**Information given**

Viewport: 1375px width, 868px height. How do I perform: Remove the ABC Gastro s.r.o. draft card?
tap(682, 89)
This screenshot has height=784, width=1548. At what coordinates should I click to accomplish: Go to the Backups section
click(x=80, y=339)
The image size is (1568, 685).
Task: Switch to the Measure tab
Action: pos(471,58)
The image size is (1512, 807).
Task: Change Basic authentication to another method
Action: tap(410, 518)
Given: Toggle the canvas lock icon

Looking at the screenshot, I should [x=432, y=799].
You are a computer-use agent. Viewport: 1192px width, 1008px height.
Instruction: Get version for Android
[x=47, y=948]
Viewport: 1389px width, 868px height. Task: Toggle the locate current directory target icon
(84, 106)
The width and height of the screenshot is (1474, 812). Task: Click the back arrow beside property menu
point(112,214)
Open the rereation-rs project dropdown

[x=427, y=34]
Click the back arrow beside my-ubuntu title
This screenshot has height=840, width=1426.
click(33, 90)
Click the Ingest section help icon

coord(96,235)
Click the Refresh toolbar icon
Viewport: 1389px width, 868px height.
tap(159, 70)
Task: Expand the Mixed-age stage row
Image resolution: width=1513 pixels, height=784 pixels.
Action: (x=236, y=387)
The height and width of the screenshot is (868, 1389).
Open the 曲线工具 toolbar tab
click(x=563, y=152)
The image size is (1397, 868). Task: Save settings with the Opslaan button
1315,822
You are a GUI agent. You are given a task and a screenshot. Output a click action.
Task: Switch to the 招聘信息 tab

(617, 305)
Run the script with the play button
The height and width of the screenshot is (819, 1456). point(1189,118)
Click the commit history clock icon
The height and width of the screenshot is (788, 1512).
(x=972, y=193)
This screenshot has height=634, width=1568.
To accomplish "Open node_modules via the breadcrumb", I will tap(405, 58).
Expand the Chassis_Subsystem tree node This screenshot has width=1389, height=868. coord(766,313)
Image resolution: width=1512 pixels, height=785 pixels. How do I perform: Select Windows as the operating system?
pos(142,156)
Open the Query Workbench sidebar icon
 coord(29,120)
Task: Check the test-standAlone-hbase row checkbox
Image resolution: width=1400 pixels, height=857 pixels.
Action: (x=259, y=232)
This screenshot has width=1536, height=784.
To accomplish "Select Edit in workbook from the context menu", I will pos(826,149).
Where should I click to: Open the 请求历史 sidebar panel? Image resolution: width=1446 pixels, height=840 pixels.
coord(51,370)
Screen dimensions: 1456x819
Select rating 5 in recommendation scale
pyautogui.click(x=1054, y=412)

**Assignment**
The material must be transcribed exactly, down to the last line.

**Solution**
Viewport: 1375px width, 868px height. How do I perform: Remove the ABC Gastro s.r.o. draft card?
tap(682, 89)
This screenshot has height=784, width=1548. At what coordinates should I click to accomplish: Go to the Backups section
click(x=80, y=339)
The image size is (1568, 685).
Task: Switch to the Measure tab
Action: pos(471,58)
The image size is (1512, 807).
Task: Change Basic authentication to another method
Action: tap(410, 518)
Given: Toggle the canvas lock icon

Looking at the screenshot, I should [x=432, y=799].
You are a computer-use agent. Viewport: 1192px width, 1008px height.
Instruction: Get version for Android
[x=47, y=948]
Viewport: 1389px width, 868px height. Task: Toggle the locate current directory target icon
(84, 106)
The width and height of the screenshot is (1474, 812). Task: Click the back arrow beside property menu
point(112,214)
Open the rereation-rs project dropdown

[x=427, y=34]
Click the back arrow beside my-ubuntu title
This screenshot has height=840, width=1426.
click(33, 90)
Click the Ingest section help icon

coord(96,235)
Click the Refresh toolbar icon
Viewport: 1389px width, 868px height.
tap(159, 70)
Task: Expand the Mixed-age stage row
Image resolution: width=1513 pixels, height=784 pixels.
Action: (x=236, y=387)
The height and width of the screenshot is (868, 1389).
Open the 曲线工具 toolbar tab
click(x=563, y=152)
The image size is (1397, 868). Task: Save settings with the Opslaan button
1315,822
You are a GUI agent. You are given a task and a screenshot. Output a click action.
Task: Switch to the 招聘信息 tab

(617, 305)
Run the script with the play button
The height and width of the screenshot is (819, 1456). point(1189,118)
Click the commit history clock icon
The height and width of the screenshot is (788, 1512).
(x=972, y=193)
This screenshot has height=634, width=1568.
To accomplish "Open node_modules via the breadcrumb", I will tap(405, 58).
Expand the Chassis_Subsystem tree node This screenshot has width=1389, height=868. coord(766,313)
Image resolution: width=1512 pixels, height=785 pixels. How do I perform: Select Windows as the operating system?
pos(142,156)
Open the Query Workbench sidebar icon
 coord(29,120)
Task: Check the test-standAlone-hbase row checkbox
Image resolution: width=1400 pixels, height=857 pixels.
Action: (x=259, y=232)
This screenshot has width=1536, height=784.
To accomplish "Select Edit in workbook from the context menu", I will pos(826,149).
Where should I click to: Open the 请求历史 sidebar panel? Image resolution: width=1446 pixels, height=840 pixels.
coord(51,370)
Screen dimensions: 1456x819
Select rating 5 in recommendation scale
pyautogui.click(x=1054, y=412)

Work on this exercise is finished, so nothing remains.